* EXTRACTED ENTRIES:
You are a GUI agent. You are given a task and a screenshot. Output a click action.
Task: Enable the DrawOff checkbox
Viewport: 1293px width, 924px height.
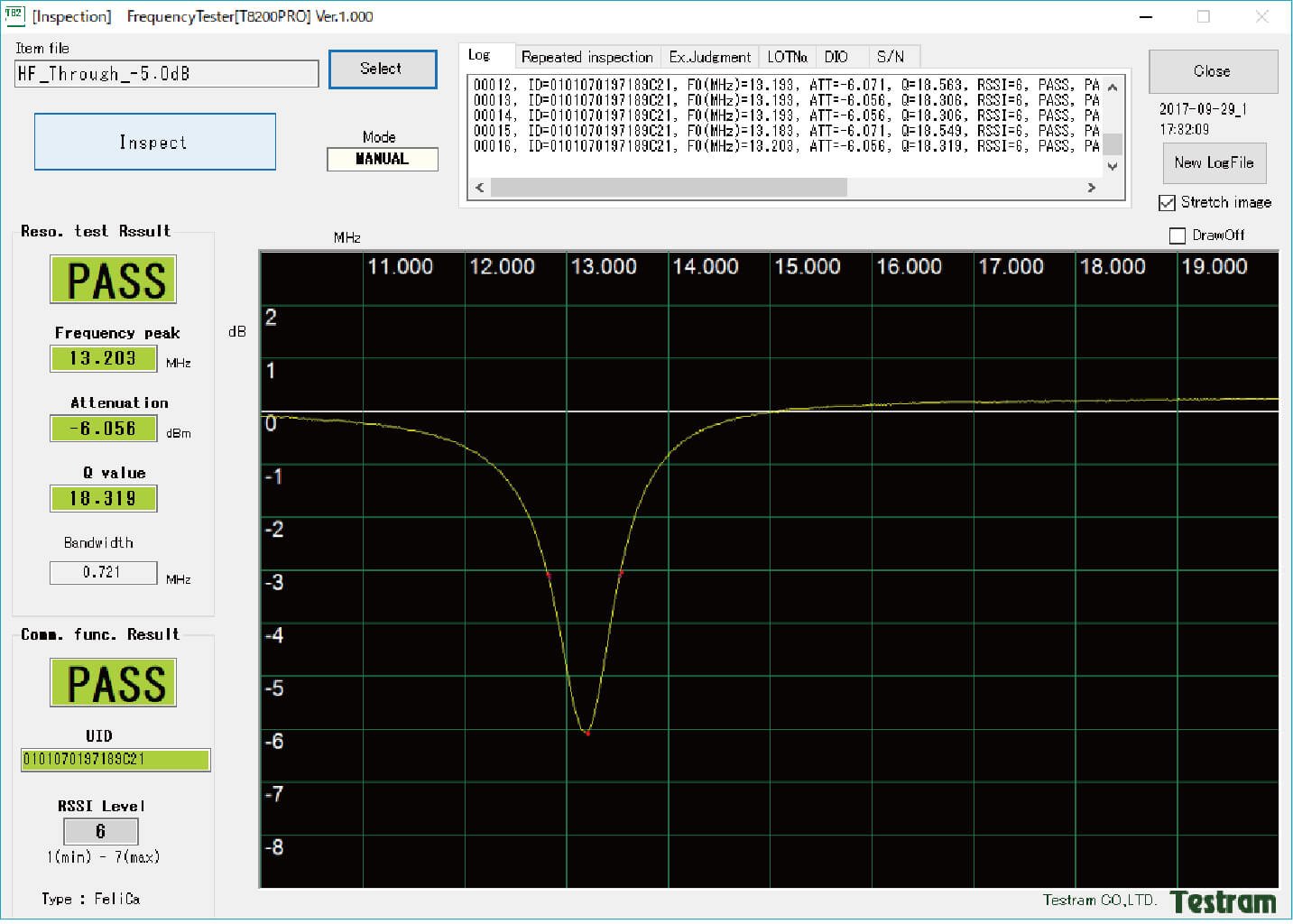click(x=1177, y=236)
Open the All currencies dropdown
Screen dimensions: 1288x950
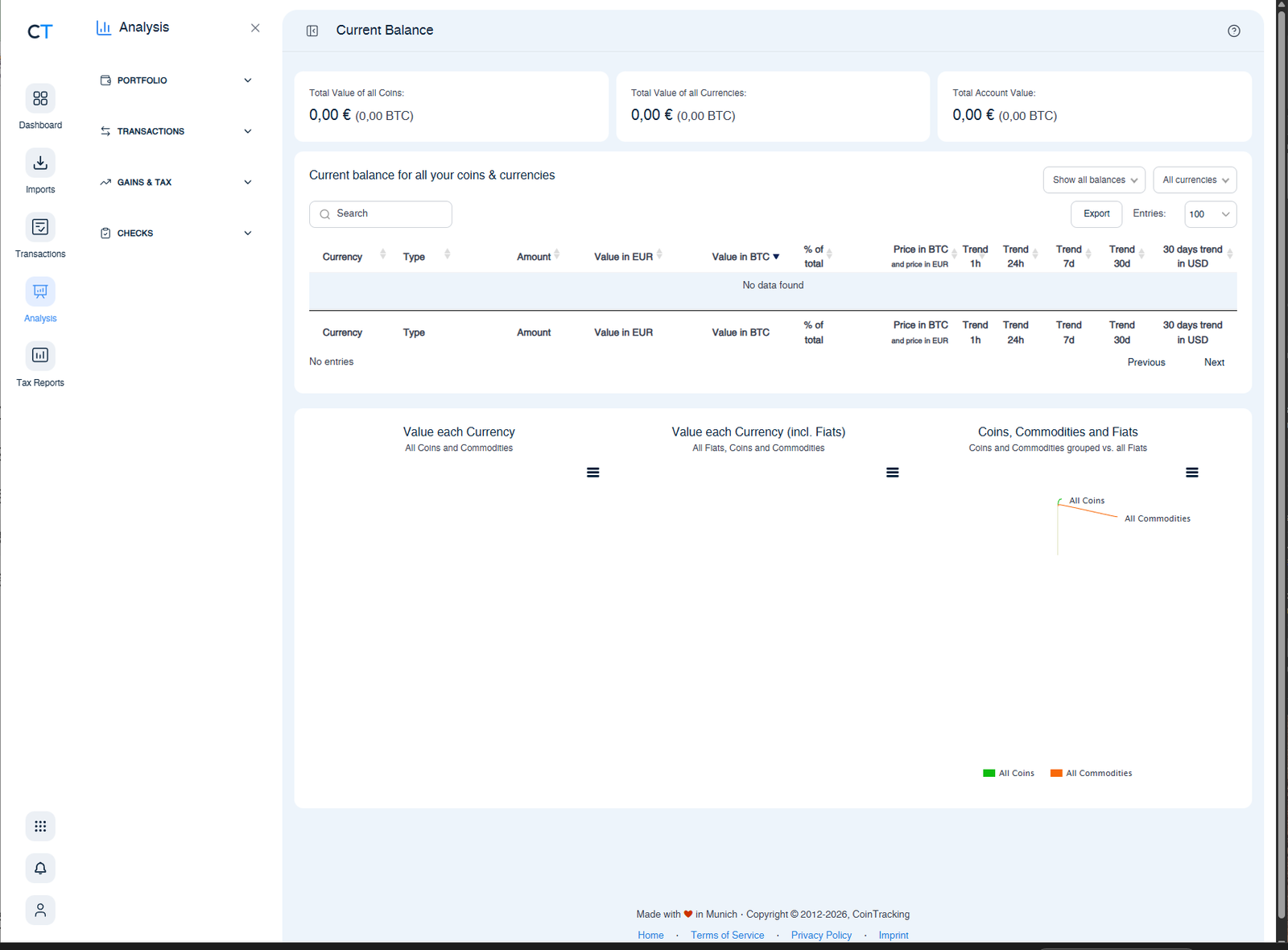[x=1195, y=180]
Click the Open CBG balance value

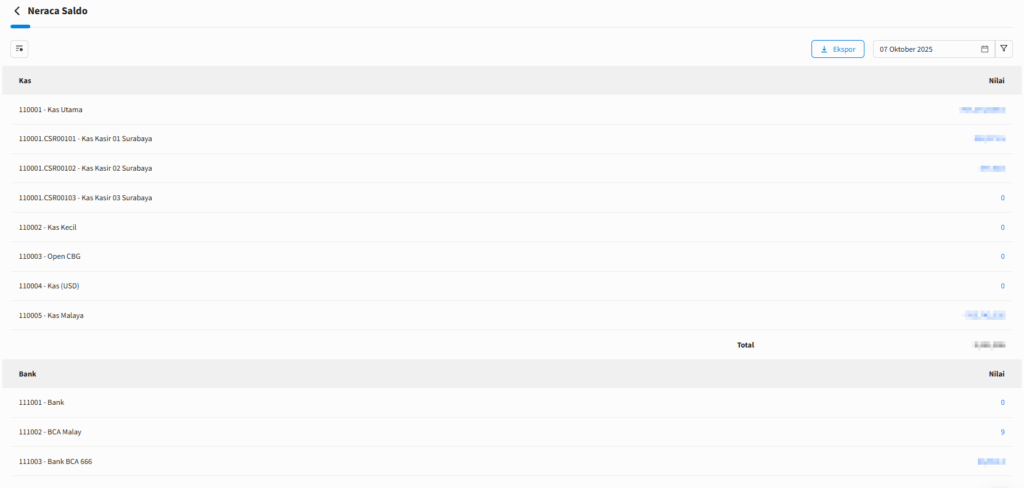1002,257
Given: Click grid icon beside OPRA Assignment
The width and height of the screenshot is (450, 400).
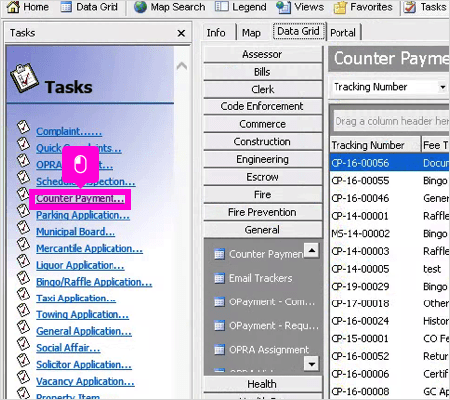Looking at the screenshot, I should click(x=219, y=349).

* GIVEN TASK: Return the lines of the records unchanged, from the line with "Open the All currencies dropdown" up to and including the last line of the records, and leave the pictures out.

* EXERCISE OUTPUT:
Open the All currencies dropdown
Screen dimensions: 1288x950
[x=1195, y=180]
Click the Open CBG balance value

1002,257
Given: Click grid icon beside OPRA Assignment
The width and height of the screenshot is (450, 400).
Looking at the screenshot, I should click(x=219, y=349).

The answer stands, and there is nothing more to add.